Me, surprised by his ferocity: "Well, your dad will be happy because he doesn't care about fashion one dent either."
Monday, May 18, 2009
Photographic evidence
Feast your eyes on the back row of the vehicle. Click on it to get a good look. In this photo taken on the Dinosaur roller coaster at Disney's Animal Kingdom, my four men are being attacked by a giant T-rex (guess there's no other kind) just as they think the ride is coming to an end.
I, of course, bailed as soon as I read the sign that said it was a turbulent ride. But even 5-year-old Owen, in the green T-shirt, is more of a man than I. He actually looks more afraid than I am comfortable with.
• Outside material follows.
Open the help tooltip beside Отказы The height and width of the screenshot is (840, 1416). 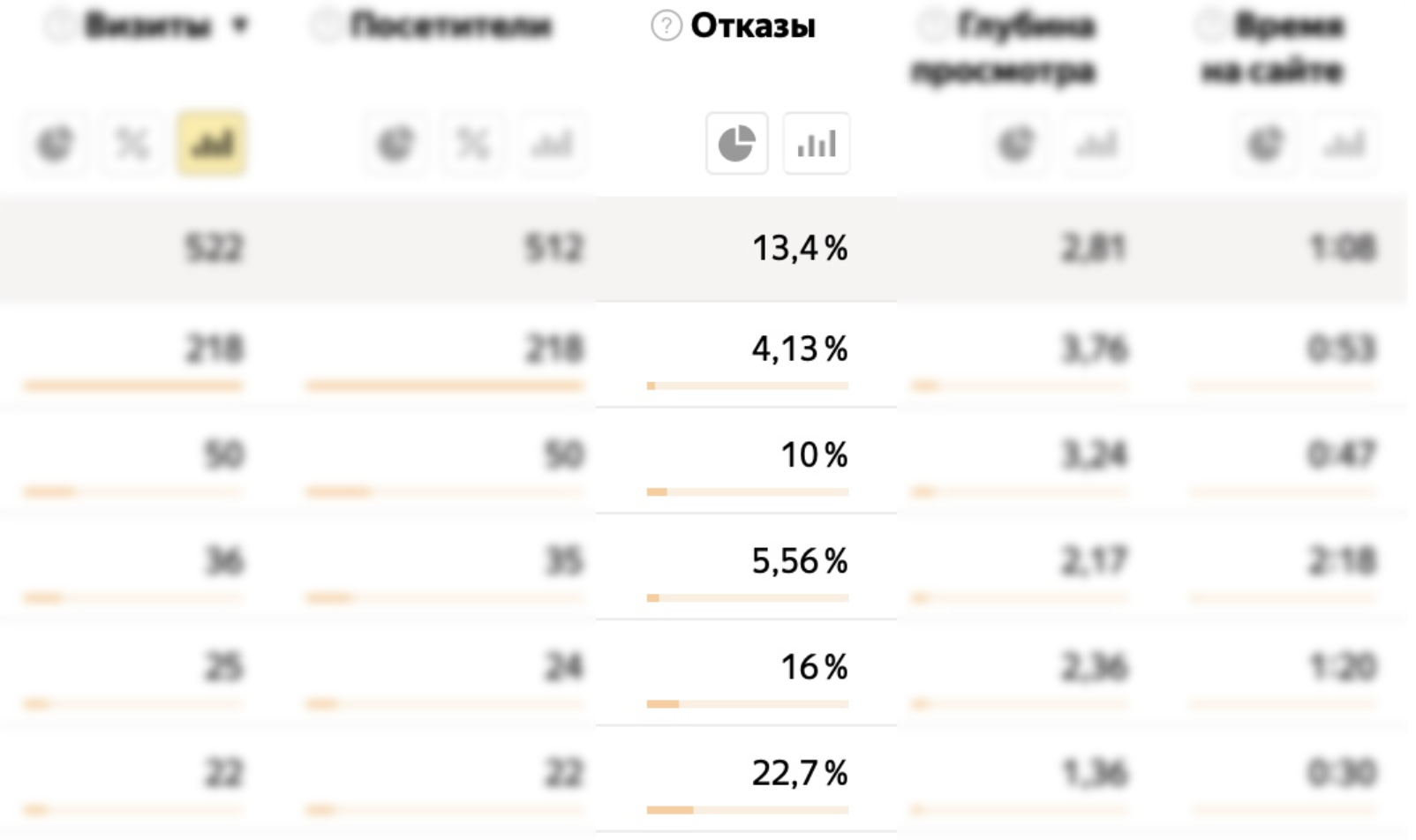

Tim and Henry both look surprised, but Mason, in the orange, just looks annoyed. He said, "I wasn't scared. It was just SO LOUD." I don't think the couple on the front right feel the same way.
Saturday, May 16, 2009
We Survived Orlando 2009!
We took the boys out of school for a few days and hit the theme parks over Mother's Day weekend. The good news is that no one threw up the entire five days! We had record-setting July heat but not July crowds, so it worked out. But 95 degrees in Orlando is a beast. When I get a chance to sit down, I'll post my Theme Park Beauty Regime guaranteed to turn you from an "after" into a "before" in ten minutes. We only had time for Seaworld, Animal Kingdom and Magic Kingdom, but I got to watch my boys get soaked by Shamu on Mother's Day. Good times!
We decided we might have enjoyed Disney's Hollywood Studios more than Animal Kingdom after all, but planning an adventure that is fun and doable for 12-year-olds and a 5-year-old is hard. Owen rode every ride he could board, including Splash Mountain, Kali River Rapids and the deafening Dinosaur roller coaster in Animal Kingdom. Check back for the most hilarious photo from that. It was the only time I felt compelled to hand over an extra $20 to the Disney folks. Did you know they take a photo of you as you pass the scariest part of the ride and that you can see them immediately after you jump off?! Yes, I'm sheltered, but we spent most of our visit riding rides and then running to the photo station at the end to see who made the goofiest picture.
Oh, and thanks to our most excellent strategy, we were the very first people to ride Pirates of the Caribbean on Tuesday. Yes!